They say content is king, but I believe its connection. I think design has to connect with people just like we connect with each other. Our favorite bands, brands, jeans, cars…whatever—they become our favorite because we connect with them and enter into a relationship with them. It's not about what things are, it's about the meaning we apply to them. And that’s how they become valuable to us, we relate to them. We are a relational animal. Our deepest need is to feel known and to be known by others.
I think the way to success is and will always be authenticity and intimacy through our own voice, that’s the only way we can really connect with others. As long as we are making things for humans, that’ll work.
I named my practice after my Xbox gamer tag “chrisolux”. Because my name, Chris Thompson, is hard to own on the internet, there’s like a billion of us. Look me up and lets play.
About a week after graduating I found myself on the hood of an undercover police car about to be arrested with James Victore.

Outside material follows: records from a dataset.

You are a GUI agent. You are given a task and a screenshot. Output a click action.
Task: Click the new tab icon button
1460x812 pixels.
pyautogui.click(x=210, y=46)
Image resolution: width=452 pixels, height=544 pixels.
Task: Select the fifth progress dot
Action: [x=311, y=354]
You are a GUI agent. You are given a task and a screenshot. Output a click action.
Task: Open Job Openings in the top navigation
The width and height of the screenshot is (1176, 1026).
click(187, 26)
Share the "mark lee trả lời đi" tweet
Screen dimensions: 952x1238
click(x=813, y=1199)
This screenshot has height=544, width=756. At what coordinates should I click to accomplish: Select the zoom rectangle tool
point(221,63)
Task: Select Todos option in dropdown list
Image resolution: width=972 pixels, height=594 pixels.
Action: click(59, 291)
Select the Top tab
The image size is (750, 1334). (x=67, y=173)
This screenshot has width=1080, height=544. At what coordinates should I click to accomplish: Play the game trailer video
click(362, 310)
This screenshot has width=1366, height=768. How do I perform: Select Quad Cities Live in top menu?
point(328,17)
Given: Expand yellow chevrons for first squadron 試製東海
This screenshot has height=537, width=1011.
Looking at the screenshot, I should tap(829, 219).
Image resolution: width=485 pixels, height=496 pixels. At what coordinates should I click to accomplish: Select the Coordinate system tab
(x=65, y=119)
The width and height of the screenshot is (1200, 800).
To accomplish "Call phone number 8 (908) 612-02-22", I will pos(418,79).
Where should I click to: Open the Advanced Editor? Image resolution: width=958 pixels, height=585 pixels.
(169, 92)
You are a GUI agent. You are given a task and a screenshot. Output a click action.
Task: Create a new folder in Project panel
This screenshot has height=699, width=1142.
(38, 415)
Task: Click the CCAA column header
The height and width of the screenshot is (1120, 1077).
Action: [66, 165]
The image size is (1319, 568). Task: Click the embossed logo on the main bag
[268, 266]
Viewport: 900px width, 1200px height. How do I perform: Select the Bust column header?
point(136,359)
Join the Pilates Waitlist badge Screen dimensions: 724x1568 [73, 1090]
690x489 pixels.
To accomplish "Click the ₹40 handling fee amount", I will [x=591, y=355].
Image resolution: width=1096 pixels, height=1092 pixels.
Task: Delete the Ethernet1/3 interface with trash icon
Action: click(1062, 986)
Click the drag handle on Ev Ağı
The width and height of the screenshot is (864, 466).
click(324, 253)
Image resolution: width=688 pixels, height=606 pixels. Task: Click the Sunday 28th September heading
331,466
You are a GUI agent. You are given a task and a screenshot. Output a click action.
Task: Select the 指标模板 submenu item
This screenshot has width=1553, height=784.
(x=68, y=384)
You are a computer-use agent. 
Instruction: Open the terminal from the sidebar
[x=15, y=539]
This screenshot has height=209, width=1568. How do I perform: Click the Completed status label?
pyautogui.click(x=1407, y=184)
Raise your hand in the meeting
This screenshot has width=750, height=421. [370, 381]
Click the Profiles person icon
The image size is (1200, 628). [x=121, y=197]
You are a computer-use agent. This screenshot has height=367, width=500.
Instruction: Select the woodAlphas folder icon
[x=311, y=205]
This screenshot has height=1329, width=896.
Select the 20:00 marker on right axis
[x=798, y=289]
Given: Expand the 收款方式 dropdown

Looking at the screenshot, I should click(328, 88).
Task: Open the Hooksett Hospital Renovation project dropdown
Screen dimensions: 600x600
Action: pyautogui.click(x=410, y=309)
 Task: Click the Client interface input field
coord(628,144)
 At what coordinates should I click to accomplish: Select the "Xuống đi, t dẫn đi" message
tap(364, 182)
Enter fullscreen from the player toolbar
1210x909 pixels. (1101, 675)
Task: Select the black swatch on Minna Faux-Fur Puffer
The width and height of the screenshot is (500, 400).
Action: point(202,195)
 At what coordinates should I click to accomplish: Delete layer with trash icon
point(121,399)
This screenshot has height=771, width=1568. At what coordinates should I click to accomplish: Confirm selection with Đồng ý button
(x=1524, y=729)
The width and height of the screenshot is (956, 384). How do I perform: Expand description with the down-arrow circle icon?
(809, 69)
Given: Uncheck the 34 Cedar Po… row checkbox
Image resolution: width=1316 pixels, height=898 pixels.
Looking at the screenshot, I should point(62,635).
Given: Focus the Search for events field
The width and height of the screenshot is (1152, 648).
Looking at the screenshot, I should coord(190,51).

I went to work with James in NYC about week after I graduated from Portfolio Center in Atlanta. My time with him was amazing. We worked closely for years. He taught me the things he had learned in his life, was brutally honest with feedback, and was generous enough to throw me in the fire and let me figure it out. We worked on dream jobs, put on workshops and developed content. Check out Burning Questions on youtube if you haven’t already.
But it was always something new and different, I grew so much in that time. The lessons I learned from James and in New York have defined me as the designer and teacher I am today. I got to work with and meet all my heroes, and I learned their insecurities were the same as mine. And, really, nobody knows shit we are all just trying to figure it out.
I’ll pass on what James told me… steal. Steal from the people you like, take everything. Don’t worry about being an imposter, you are drawn to your people, take from them. After a while, you’ll start to do your own thing with the style or the way of working. But in the beginning you have to steal, that’s how you learn. And that’s how it works.
So I took everything I could from the people I admired. Now, I do my own things with it. And I grow. Anything else is judgmental bullshit, and there’s no room for that in my life.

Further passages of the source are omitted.